How to be a Funkosaurus
So you’re feeling kind of funky and you want to lay it down. If you have never written in a funk style, or have never added any funky grooves to your songs, here are a few tricks that will instantly funkify your songwriting.
Even though you could apply a funk feel to any type of chord progression, the majority of funk music is played over one single chord. This usually occurs as a part of a balancing act. If one component of the music is extremely active, it is common to balance that by having other components remain less active, otherwise a song runs the risk of sounding too busy and chaotic. And since funk rhythms tend to be quite active, this is often brought into balance with the rest of the music by simplifying the chord progressions, often down to just one chord for a song section, and sometimes for the entire song.
Another feature of Funk music is the use of dominant seventh chords, often simply referred to as seventh chords, which are different from major seventh chords. And it is common to add the ninth or thirteenth as upper extensions to the these chords (but not the eleventh because it will clash with the major third of the chord, which lies a half-step below it). Sex Machine, by James Brown, utilizes an Eb7 chord within the guitar part, which adds the 9 as an upper extension, and also interjects the 13 periodically.
The rhythmic component of Funk music is a sixteenth-note feel. Where a quarter-note feel in 4/4 time is counted 1-2-3-4 (4 beats per measure in 4/4 time), and an eight-note feel is counted 1-and-2-and-3-and-4-and (8 beats per measure in 4/4 time), a sixteenth-note feel will be counted as 1-e-and-a-2-e-and-a-3-e-and-a-4-e-and-a (16 beats per measure in 4/4 time). The Sixteenth-Note feel adds a lot of rhythmic complexity to the music.
But the key to making this sixteenth-note feel sound funky lies in the art of syncopation. Where a straight feel might accent the instruments and vocals on the numbered beats and the “ands,” a syncopated feel will more commonly accent the off-beat subdivisions such as the “e” or the “a.” This is the primary way to create that funk feel. You can write out your rhythms with numbers or music notation, which is not a bad idea, but it is often just as effective to get a feel for these grooves in the same way a dancer might feel the music. Funk music is essentially a form of dance music.
Sparseness is the next step. Leave a lot of space and rests within the instrumental parts. Non-stop sixteenth notes, or any type of notes, will kill your groove. It is often the notes that you don’t hear that bring out the notes that you do hear in Funk music.

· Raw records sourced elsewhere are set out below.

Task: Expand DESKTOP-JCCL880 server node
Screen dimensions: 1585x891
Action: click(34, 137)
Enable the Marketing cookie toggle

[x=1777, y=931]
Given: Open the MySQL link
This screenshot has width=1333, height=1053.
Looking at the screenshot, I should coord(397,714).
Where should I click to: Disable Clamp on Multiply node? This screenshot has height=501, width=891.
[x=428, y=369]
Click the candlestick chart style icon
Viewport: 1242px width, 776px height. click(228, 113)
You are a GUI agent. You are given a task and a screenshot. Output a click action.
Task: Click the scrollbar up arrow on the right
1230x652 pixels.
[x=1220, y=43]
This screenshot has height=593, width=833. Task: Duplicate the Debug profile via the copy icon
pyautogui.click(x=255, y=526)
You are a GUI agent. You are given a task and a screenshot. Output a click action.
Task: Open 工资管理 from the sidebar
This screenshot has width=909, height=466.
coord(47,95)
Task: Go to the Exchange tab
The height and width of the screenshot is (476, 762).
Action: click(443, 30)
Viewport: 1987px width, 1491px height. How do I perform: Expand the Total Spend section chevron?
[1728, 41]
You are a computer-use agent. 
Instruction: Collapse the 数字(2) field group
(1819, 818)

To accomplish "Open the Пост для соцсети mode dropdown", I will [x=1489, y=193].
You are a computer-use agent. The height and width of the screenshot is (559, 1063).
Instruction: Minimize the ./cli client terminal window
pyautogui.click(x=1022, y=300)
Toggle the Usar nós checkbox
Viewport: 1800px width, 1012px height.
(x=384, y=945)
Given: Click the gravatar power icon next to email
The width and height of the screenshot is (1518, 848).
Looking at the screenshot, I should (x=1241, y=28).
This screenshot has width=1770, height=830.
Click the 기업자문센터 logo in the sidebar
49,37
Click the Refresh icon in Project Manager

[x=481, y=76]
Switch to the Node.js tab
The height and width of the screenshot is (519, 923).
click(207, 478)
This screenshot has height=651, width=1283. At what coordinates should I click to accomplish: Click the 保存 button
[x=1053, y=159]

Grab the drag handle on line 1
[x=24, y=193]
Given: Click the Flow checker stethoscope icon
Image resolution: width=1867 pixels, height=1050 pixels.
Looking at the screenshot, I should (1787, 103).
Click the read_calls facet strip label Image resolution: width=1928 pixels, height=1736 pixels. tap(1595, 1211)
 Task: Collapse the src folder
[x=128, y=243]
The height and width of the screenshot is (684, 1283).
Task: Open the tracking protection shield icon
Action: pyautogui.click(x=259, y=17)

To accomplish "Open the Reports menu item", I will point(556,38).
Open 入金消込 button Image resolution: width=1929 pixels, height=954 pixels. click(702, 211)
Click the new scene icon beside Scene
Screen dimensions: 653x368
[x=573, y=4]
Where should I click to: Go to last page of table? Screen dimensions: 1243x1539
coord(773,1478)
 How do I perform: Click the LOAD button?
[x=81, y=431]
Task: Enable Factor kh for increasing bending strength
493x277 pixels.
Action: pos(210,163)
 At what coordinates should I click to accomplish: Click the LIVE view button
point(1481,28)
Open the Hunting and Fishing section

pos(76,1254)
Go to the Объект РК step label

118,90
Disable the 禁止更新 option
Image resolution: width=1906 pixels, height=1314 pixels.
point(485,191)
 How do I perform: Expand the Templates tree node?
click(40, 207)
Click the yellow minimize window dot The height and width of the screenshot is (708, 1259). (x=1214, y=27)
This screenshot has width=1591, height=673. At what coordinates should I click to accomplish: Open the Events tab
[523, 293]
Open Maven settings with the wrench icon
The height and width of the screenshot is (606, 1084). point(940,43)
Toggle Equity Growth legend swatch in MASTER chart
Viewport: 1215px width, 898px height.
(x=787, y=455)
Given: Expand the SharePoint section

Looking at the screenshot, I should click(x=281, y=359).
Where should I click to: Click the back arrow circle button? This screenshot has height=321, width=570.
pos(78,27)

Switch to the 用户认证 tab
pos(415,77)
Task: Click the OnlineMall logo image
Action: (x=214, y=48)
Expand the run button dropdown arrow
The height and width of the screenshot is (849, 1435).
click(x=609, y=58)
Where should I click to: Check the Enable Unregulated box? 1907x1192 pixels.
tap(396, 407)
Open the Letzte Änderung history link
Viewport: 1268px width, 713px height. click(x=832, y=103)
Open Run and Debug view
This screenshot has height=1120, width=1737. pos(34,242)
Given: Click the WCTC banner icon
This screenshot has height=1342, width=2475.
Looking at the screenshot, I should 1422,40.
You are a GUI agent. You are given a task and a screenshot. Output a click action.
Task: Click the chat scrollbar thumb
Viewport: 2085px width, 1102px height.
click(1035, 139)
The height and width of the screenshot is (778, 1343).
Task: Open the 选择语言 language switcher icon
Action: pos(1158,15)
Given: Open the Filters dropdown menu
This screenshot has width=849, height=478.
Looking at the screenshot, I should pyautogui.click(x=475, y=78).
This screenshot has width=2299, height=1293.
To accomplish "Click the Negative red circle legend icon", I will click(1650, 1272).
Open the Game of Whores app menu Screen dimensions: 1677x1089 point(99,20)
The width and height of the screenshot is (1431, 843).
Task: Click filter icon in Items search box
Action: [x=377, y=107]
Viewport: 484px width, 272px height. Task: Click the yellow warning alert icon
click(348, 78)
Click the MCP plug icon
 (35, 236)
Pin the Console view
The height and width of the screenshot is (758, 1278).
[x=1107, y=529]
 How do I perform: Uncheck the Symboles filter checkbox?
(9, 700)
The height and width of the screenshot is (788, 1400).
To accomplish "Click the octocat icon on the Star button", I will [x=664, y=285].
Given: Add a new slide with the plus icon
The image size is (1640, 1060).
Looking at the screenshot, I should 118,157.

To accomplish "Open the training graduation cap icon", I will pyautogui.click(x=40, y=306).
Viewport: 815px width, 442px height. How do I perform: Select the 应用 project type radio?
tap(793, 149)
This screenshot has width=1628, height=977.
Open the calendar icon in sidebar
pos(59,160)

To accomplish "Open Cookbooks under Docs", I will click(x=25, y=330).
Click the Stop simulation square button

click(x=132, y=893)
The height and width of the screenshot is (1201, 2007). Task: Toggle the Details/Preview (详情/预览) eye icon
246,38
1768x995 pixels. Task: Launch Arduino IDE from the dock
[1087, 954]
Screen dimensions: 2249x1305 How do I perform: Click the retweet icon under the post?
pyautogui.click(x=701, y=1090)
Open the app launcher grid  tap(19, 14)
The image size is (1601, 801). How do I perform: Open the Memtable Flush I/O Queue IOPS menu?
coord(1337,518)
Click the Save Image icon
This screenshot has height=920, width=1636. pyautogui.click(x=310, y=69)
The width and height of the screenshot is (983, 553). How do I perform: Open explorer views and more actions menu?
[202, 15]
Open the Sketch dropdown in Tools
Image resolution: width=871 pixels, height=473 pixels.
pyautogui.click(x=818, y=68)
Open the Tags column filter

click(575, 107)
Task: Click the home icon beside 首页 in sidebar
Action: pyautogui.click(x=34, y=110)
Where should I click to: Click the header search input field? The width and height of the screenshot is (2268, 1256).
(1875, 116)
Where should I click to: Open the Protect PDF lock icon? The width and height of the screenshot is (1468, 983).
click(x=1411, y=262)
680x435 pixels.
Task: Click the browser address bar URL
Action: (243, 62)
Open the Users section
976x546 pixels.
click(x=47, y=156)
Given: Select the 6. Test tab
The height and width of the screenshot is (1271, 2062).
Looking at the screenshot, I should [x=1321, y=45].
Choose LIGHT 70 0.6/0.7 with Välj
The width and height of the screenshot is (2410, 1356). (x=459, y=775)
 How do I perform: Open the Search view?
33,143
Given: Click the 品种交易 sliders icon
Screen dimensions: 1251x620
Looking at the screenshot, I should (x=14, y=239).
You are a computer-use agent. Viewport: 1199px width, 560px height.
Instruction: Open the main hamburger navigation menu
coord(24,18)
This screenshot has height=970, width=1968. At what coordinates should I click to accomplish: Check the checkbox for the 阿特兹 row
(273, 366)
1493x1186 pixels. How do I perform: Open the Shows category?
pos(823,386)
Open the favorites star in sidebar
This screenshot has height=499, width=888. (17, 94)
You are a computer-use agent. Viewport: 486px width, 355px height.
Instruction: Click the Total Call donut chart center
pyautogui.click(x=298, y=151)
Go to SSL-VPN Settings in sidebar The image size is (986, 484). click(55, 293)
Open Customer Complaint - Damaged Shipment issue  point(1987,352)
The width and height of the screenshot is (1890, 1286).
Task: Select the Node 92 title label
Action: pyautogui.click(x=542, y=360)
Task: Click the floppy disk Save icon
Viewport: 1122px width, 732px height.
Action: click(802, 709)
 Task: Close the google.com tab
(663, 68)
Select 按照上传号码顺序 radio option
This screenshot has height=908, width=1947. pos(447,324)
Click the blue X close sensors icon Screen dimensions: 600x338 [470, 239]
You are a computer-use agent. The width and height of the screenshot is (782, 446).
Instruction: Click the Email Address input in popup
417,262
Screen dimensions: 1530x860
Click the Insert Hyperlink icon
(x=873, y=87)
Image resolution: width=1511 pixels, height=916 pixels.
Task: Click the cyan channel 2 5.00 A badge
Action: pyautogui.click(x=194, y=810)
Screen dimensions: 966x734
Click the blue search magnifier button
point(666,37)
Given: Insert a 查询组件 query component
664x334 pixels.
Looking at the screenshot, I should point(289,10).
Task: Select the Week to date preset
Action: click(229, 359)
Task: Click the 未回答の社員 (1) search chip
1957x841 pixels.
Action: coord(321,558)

And last but not least, complex bass lines that outline a single chord and employ the rhythmic concepts mentioned above are an essential component of a funk feel. The best bass players I have seen and performed with were masters of the Funk style. And the biggest tip to making your bass lines sound funky does not have to do with slapping. That can be an impressive technique, but it is not the key to this style. The trick is to add a lot of percussive muted notes in between the notes with pitches and the rests. This can be accomplished whether slapping or playing standard finger style with the plucking hand. But if you are writing on the guitar or piano you can often wait on creating the bass ideas until later when you are with a full band.
Beginning a new song with the Funk style in mind will surely inspire a unique and different type of song than if you began with a straight feel using basic major and minor chords, and then tried to funkify the arrangement after the song was written. I suggest starting a new song and applying some of these concepts to just how funky you can get, you might surprise yourself!